Villepin avait annoncé cette mesure après la flambée de violence dans les banlieues. Dès la prochaine rentrée scolaire, l'éviction précoce du système éducatif sera donc mise en place pour les élèves «confrontés à des difficultés qui les conduisent à n'entrevoir aucune perspective d'avenir au sein de notre société», comme dit le texte de loi.

En prenant cette mesure, le gouvernement s'appuie sur le fait bien réel qu'une petite partie des enfants des quartiers populaires ont accumulé un tel retard que l'école semble ne plus rien pouvoir leur apporter. Dès l'école primaire, puis au collège, il n'y a jamais eu d'enseignants en nombre suffisant pour les aider à surmonter leurs lacunes. Les années passant, ils renoncent donc à apprendre quoi que ce soit, suivent les cours épisodiquement, quand ils ne rejettent pas violemment l'école. Cette réalité est celle de tous les établissements scolaires de banlieue. Mais ce n'est pas un aboutissement normal ou fatal, contre lequel il n'y aurait rien à faire. La scolarité obligatoire fut portée de 13 à 16 ans en 1959, il y a près d'un demi-siècle. C'était alors considéré comme une avancée, et c'en était une. En revenant en arrière, le gouvernement considère que cette prolongation de la durée de l'enseignement obligatoire a été un échec. Mais l'échec de qui, sinon des gouvernements qui n'ont pas mis à la disposition de l'Éducation nationale les moyens nécessaires? Pire, ils les ont considérablement réduits.

En autorisant l'apprentissage dès 14 ans, le gouvernement ouvre la voie au désengagement de l'État dans l'éducation des enfants à partir de cet âge. Personne ne sera forcé de quitter le collège, nous dit-on. Mais la plupart de ceux qui sont en apprentissage à 16 ans s'y retrouvent, parce qu'il n'y a pas assez de places en lycée professionnel. D'après les nouvelles dispositions gouvernementales, les enfants passeront d'abord une année, de 14 à 15 ans, à tenter d'acquérir les connaissances qu'ils n'ont pas réussi à maîtriser jusque-là, en alternance avec des stages en entreprise.
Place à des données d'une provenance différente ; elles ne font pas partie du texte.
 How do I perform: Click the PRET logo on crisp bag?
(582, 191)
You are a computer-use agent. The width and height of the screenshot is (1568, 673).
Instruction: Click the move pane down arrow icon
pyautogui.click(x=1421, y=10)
Après quoi, à 15 ans, ils signeront un contrat d'apprentissage et se retrouveront au travail dans une boulangerie, un salon de coiffure ou sur un chantier. Les stages de la première année seront rémunérés à un tarif qui n'est pas encore déterminé. Quant aux apprentis de 15 ans, on peut craindre qu'ils soient payés comme le sont actuellement ceux de 16 ans, soit à 25% du smic.

L'aubaine est plus que tentante pour les employeurs, et pourtant tout laisse à penser qu'une bonne partie des jeunes de banlieue resteront sur le carreau, ceux qui ont le plus de difficultés pour s'exprimer, ceux dont la tête ne revient pas aux patrons, ou dont les patrons pensent que cette tête les défavorisera vis-à-vis de leur clientèle. Les organisations patronales de l'artisanat et du commerce ont fait savoir que leurs membres n'avaient aucune envie d'hériter d'élèves rejetés des collèges. Et actuellement, même à 16 ans, la recherche d'une place en apprentissage est pour les jeunes de banlieue un véritable parcours du combattant, à l'issue duquel ils se retrouvent trop souvent sans rien. À cela s'ajoute le fait que 20% des contrats d'apprentissage sont rompus avant terme.

En définitive, ce sera donc l'exploitation ou le chômage, à un âge où pour l'avenir de ces jeunes il serait plus profitable qu'ils restent scolarisés. À condition qu'existent les moyens nécessaires à leur formation.